Many Toronto businesses today have realized that getting a loan from a bank is a truly excruciating process, and often the result can be a spectacular failure. But now alternatives such as Toronto accounts receivables factoring are beginning to look more and more attractive to many SMBs.
The Problem with Bank Loans
Trying to borrow money from a bank, especially in Canada, is a process that’s fraught with many challenges. One immediate problem is the comparatively limited number of funding sources. This is the reason why many Canadian companies are advised to seek financing from US banks and financial institutions. Many US financial institutions are searching for earning opportunities abroad, and Canada is an attractive option.

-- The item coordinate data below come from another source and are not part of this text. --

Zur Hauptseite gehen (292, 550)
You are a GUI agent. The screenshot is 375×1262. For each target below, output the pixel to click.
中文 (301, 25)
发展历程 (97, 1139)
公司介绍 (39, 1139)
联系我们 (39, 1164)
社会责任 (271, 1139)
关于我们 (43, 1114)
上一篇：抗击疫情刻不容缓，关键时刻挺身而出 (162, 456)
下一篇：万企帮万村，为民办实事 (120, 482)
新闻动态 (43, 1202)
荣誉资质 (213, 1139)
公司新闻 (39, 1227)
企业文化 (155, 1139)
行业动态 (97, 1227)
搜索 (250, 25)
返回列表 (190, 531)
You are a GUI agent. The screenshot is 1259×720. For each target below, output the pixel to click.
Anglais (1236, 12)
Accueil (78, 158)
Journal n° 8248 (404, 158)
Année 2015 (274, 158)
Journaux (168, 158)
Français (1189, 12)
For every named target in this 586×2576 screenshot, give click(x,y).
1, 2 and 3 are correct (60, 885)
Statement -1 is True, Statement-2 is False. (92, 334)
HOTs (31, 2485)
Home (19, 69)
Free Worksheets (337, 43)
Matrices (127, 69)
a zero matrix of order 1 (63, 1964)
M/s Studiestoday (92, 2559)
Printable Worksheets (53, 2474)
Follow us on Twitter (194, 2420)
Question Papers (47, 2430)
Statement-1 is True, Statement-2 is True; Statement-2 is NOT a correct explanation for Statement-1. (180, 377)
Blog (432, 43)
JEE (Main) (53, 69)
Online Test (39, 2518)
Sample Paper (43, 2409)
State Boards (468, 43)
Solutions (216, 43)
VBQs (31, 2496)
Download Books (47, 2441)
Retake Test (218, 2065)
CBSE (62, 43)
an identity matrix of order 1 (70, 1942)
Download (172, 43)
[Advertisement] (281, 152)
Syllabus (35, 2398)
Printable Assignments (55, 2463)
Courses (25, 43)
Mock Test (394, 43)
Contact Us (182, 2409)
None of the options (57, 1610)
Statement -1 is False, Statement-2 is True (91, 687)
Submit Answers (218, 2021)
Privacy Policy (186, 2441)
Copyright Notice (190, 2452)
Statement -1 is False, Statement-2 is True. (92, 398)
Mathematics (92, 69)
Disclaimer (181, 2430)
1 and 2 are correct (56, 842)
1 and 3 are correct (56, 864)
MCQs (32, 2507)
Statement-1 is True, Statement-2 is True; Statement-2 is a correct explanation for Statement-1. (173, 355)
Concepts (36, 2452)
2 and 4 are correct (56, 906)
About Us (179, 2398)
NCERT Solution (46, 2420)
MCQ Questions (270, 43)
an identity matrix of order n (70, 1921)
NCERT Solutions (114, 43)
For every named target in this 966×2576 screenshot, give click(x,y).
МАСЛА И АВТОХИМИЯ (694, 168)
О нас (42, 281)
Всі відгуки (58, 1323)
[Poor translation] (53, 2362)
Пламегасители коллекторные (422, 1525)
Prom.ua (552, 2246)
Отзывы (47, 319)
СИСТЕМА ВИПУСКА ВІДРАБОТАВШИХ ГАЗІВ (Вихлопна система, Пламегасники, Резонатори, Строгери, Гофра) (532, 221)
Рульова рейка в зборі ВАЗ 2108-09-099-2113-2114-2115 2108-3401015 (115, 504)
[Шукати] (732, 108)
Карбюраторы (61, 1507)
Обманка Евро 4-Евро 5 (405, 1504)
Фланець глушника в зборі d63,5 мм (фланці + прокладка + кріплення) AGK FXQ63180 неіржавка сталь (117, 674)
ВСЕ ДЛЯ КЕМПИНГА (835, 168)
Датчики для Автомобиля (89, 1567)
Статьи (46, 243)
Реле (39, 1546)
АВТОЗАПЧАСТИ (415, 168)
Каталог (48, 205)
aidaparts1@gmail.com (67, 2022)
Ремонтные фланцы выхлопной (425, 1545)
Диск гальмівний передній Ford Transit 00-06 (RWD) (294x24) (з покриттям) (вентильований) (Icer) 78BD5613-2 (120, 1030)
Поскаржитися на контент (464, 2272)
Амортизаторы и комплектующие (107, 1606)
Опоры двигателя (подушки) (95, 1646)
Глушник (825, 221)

Yet borrowing from a bank is very difficult regardless of whether it’s in Canada or the US. Sometimes banks have rules that apply to your business in particular. For example, some banks today simply refuse to offer financing to restaurants. What’s worse is that this may be the reason for the refusal to finance your deli, even after the loan application process has gone on for months.
And the time needed for the loan application process can truly test your patience. Banks need to know a lot about your company before they decide to finance it. You have to explain who you are and why you and your company should be trusted. You need to demonstrate your understanding of the market by differentiating yourself from your competitors. You’ll need to explain how you intend to use the funding you will receive, and what your revenue expectations are. And the list goes on and on.
How Factoring is Different
In contrast, numerous Toronto accounts receivables factoring services have sprung up and they offer a better alternative than banks. Factoring is one of the more popular options. In this scenario, you exchange your account receivables for instant cash that’s about 80% of the value of your invoices. Once your customer pays the factor in full, the factor takes its fees and then gives you the rest of the payment.
With factoring, you don’t need months to see whether you will get the loan you need. Instead, you get an answer in a week, maybe less. What’s more, your chance of getting approved for financing is much higher.
The reason is simple. Factors don’t really need to understand the minute details of your business. They only need to determine the trustworthiness of your customers. So if your customers have good credit, then they will give you the funding you need.
The most obvious advantage of traditional loans is that they generally levy lower interest rates than what factors charge. But low interest rates don’t mean a thing when you can’t get the funding you need.
With Toronto accounts receivables factoring, you get your funding right away, and it can continue for months. And as the volume of your account receivables grow, your financing increases to meet your needs.